* Provided entries
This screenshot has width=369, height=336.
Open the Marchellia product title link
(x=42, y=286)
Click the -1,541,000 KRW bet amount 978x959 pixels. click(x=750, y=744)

---

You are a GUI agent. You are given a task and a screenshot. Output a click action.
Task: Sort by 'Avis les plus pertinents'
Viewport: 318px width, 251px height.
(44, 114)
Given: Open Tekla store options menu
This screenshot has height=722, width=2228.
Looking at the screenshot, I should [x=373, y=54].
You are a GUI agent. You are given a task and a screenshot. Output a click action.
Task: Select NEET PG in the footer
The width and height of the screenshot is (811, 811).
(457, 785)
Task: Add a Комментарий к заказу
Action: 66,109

---

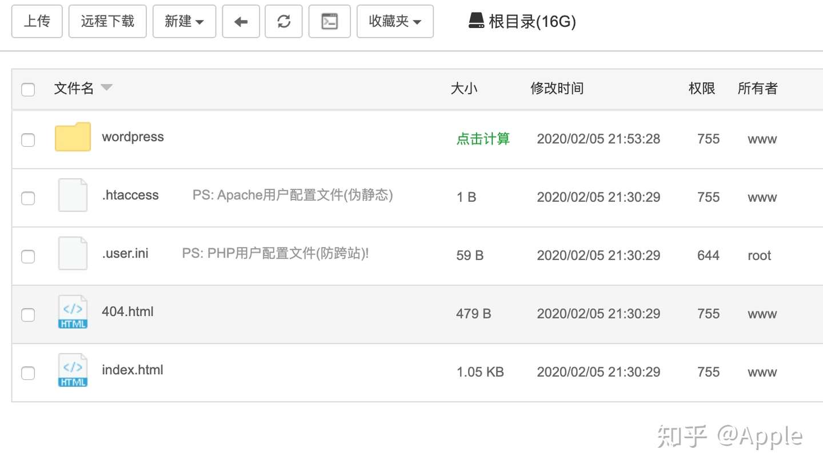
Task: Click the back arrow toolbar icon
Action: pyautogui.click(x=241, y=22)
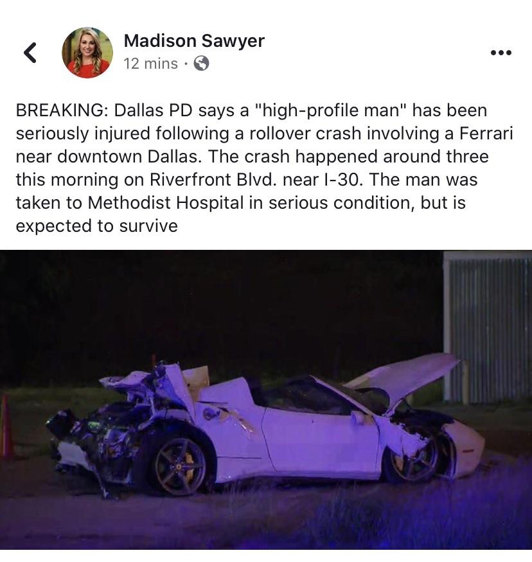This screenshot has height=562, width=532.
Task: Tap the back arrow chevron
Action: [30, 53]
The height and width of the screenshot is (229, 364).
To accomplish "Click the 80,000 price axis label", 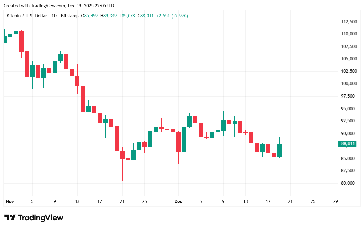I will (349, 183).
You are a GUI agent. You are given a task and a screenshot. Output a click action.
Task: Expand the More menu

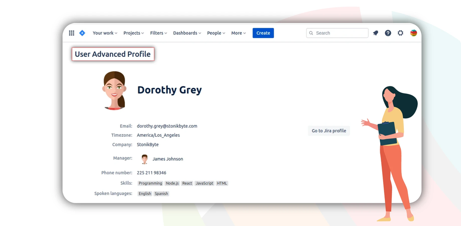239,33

* What the exercise asks
Return, word for word, the lines of the data above from the line with "This screenshot has width=369, height=336." through the line with "Click the -1,541,000", inclusive.

* Response to this task
This screenshot has width=369, height=336.
Open the Marchellia product title link
(x=42, y=286)
Click the -1,541,000 KRW bet amount 978x959 pixels. click(x=750, y=744)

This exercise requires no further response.